[Extracted material]
-- start --

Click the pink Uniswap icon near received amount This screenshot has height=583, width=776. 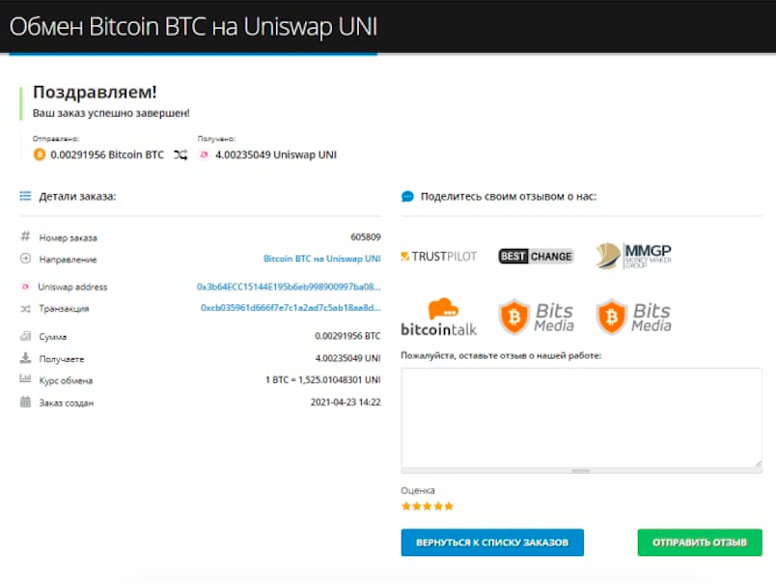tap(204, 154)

-- end --
-- start --

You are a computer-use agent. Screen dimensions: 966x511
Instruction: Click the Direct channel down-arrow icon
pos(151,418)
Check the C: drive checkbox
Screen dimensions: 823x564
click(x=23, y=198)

-- end --

[Given problem] Reproduce the lines verbatim, from the line containing "Check the C: drive checkbox" through the line containing "click(x=23, y=198)".

[Response]
Check the C: drive checkbox
Screen dimensions: 823x564
click(x=23, y=198)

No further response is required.